Face à ces profonds changements, le secteur de l’assurance doit accélérer sa transformation et repenser totalement l’expérience client en alliant à la fois physique et digital. Jusqu’ici, le modèle de l’assurance s’appuie essentiellement sur les statistiques et les profils de clients qui en ressortent. Ainsi, lorsque les dommages sont distribués de manière identique et indépendante, l’indemnité moyenne par assuré est en fait presque constante et donc prévisible. Plus le nombre d’assurés est grand, plus le coût moyen de l’assurance par individu peut être prévu avec précision, c’est le cercle vertueux du plus grand nombre.

« Ce passage d’une logique mutualiste à une logique individualisée n’est pas aisé, assure Edouard Layeillon. L’assureur doit sortir de sa zone de confort et proposer un nouveau modèle de modélisation financière avec des règles différentes qu’il faut encore définir ».

Car assurer à l’usage reste délicat pour les assureurs. Comment définir le risque ? Quelle prime imposer aux consommateurs ? Comment la calculer, sur quelles bases ? Sans données en quantités suffisantes pour limiter son propre coût du risque.

Vers un partage de data plus vaste ?

Pour qu’une logique de personnalisation fonctionne dans le secteur, l’assureur doit s’appuyer sur de nouvelles data liées par exemple au bilan de santé d’un consommateur, à ses habitudes de consommation d’alcool, à l’analyse de sa conduite ou à l’usage de son véhicule.

À l’ère des objets connectés, la tentation de récolter toutes sortes de données, de plus en plus intimes, est forte, malgré la nouvelle législation RGPD, destinée à protéger les données connectées.

Grâce au smartphone du conducteur, l’assureur pourra savoir à quelle vitesse il conduit en moyenne. Une balance connectée pourra indiquer un premier bilan de sa santé du client, sa montre connectée à quel point il s’entretient physiquement ou non… les données pourront venir aussi de grandes entreprises comme Google, la SNCF ou EDF qui eux aussi collectent des données sur les habitudes des consommateurs.

« Reste à savoir si les clients seront prêts à partager toutes ces données très personnelles avec leur assureur, souligne Edouard Layeillon. Et surtout ce partage sera-t-il vraiment rentable ? certains y gagneront probablement, d’autres pas »

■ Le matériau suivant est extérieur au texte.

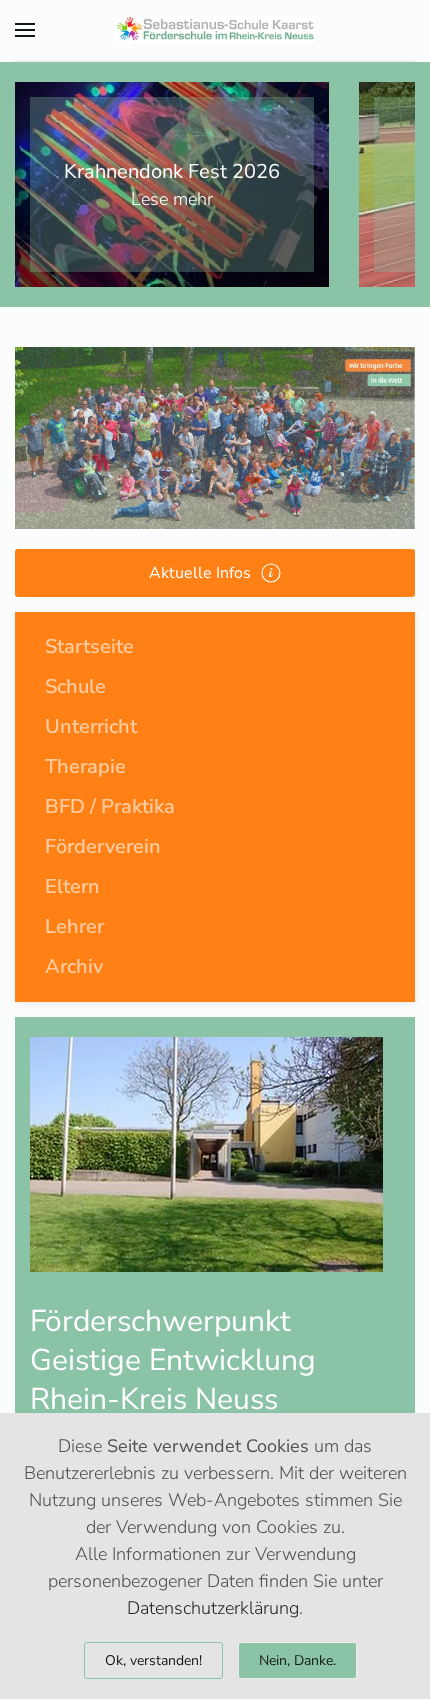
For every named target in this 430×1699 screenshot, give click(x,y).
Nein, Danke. (297, 1660)
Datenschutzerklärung (213, 1608)
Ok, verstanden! (153, 1660)
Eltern (72, 886)
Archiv (74, 966)
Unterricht (91, 726)
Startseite (89, 646)
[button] (25, 30)
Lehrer (74, 926)
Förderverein (103, 846)
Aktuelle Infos (200, 573)
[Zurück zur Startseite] (215, 30)
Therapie (85, 766)
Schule (75, 686)
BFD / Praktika (110, 806)
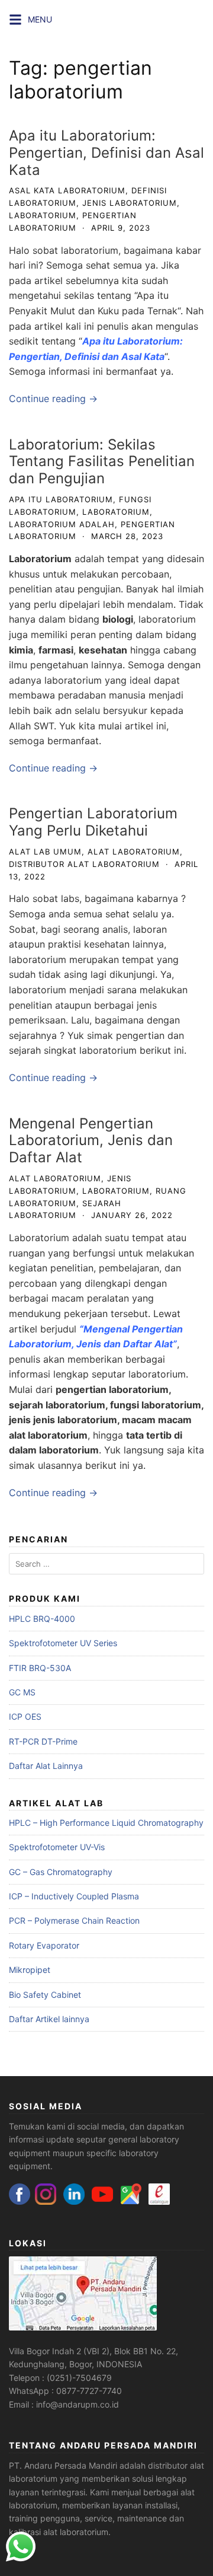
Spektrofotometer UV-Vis (57, 1847)
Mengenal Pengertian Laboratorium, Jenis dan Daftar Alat (91, 1140)
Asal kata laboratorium (67, 190)
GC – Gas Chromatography (60, 1872)
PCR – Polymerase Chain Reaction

Selon l’étude Mazars, si les consommateurs veulent plus de personnalisation, ils sont 66% à déclarer que l’utilisation de l’intelligence artificielle pour prédire des risques représente un danger pour les libertés individuelles et 74% à estimer que le partage des données avec les assureurs est inquiétant car il soulève des problèmes de confidentialité et de vie privée… De quoi alimenter les débats chez les assureurs.